Developers woke to alarms on November 24, 2025, as Shai-Hulud malware resurfaced in a bolder attack.

This “Second Coming” affected over 800 npm packages from firms such as Zapier, ENS Domains, AsyncAPI, PostHog, and Postman.

It exposed secrets from 25,000+ GitHub repositories, timed to coincide with npm’s classic token revocation on December 9.​

Attack Mechanics and Spread

Shai-Hulud acts as a self-spreading worm, inspired by Dune’s sandworms. It slips into the post-install scripts of trojanized packages.

On execution, setup_bun.js checks for Bun runtime; if missing, it downloads and installs Bun via official scripts curl for Unix, PowerShell for Windows.

It then reloads PATH, scans shell profiles such as .bashrc, and runs the core payload, bun_environment.js.

The malware hunts credentials using TruffleHog, scanning for API keys, tokens, and secrets.

It creates random GitHub repos tagged “Sha1-Hulud: The Second Coming” and publicly dumps the findings.

Attackers push up to 100 new malicious packages per victim, versus 20 in September’s first wave failure to authenticate triggers a wipe of the user’s home directory.

Patient zero hit at 3:16 AM GMT: go-template and 36 AsyncAPI packages, spreading to PostHog by 4:11 AM and Postman by 5:09 AM.

Affected scopes total 132 million monthly downloads, including @posthog/cli, @ensdomains/ensjs, and @postman/postman-collection-fork.

Community errors amplified spread some packages bundled only staging code, missing the whole worm, limiting damage.

Impact and Urgent Fixes

The assault hit high-profile projects: AsyncAPI’s CLI branch deployed malware; ENS, Zapier, and others leaked build secrets.

Firms responded quickly PostHog and Postman posted status updates and rotated keys. GitLab flagged widespread npm risks; Wiz tallied 25,000+ exposed repos across 500 users.
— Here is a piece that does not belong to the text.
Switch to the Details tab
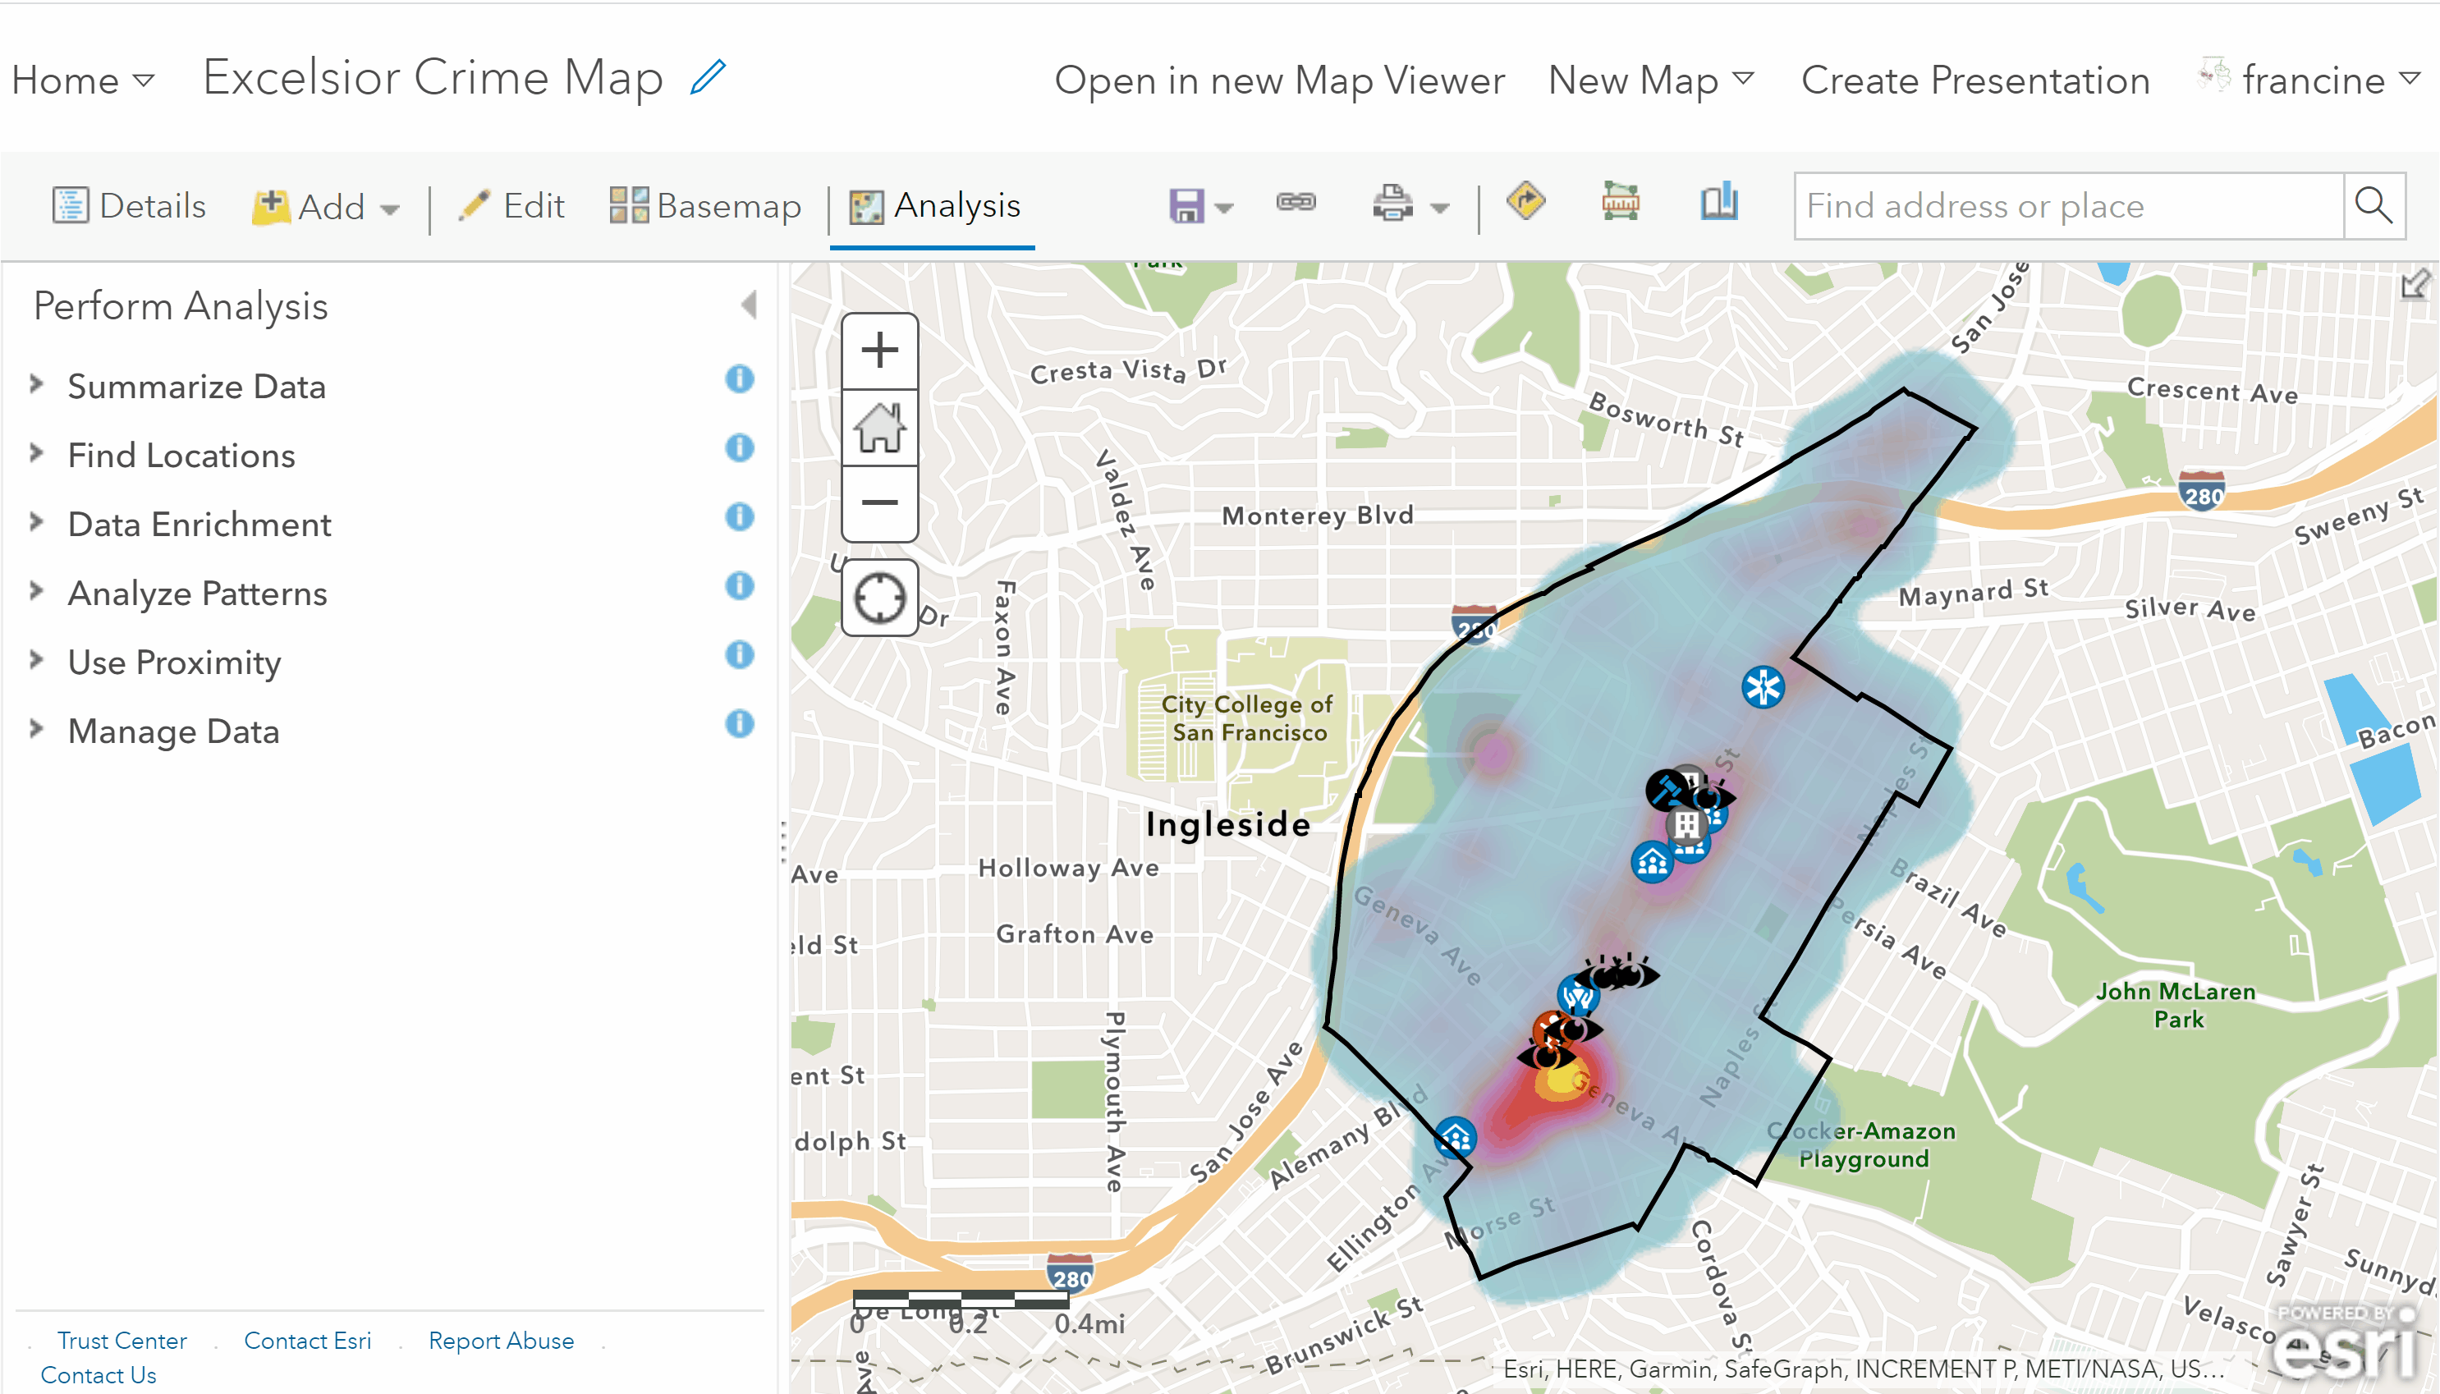Viewport: 2440px width, 1394px height. pos(129,206)
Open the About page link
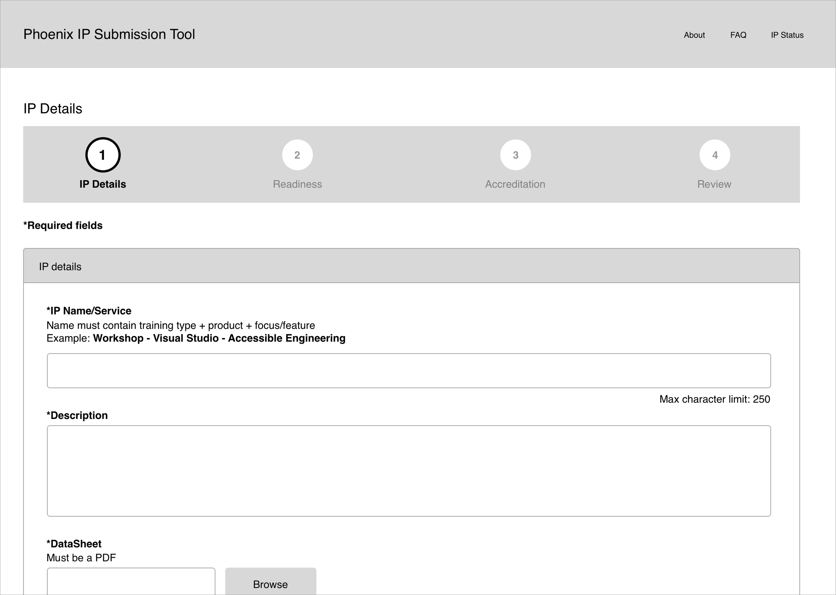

Teams face credential theft in CI/CD pipelines, enabling further breaches. Quick audits reveal infections via suspicious repos or downloads.

Defend now:

• Scan dependencies for Shai-Hulud indicators; revoke npm/GitHub tokens.
• Rotate all secrets; turn off postinstall scripts in CI.
• Pin versions, enforce MFA, and use tools like Aikido’s Safe-Chain.
• Hunt “Sha1-Hulud: The Second Coming” repos; migrate to trusted publishing.

This wave underscores npm’s fragility amid token deadlines. Developers must harden habits to starve future worms.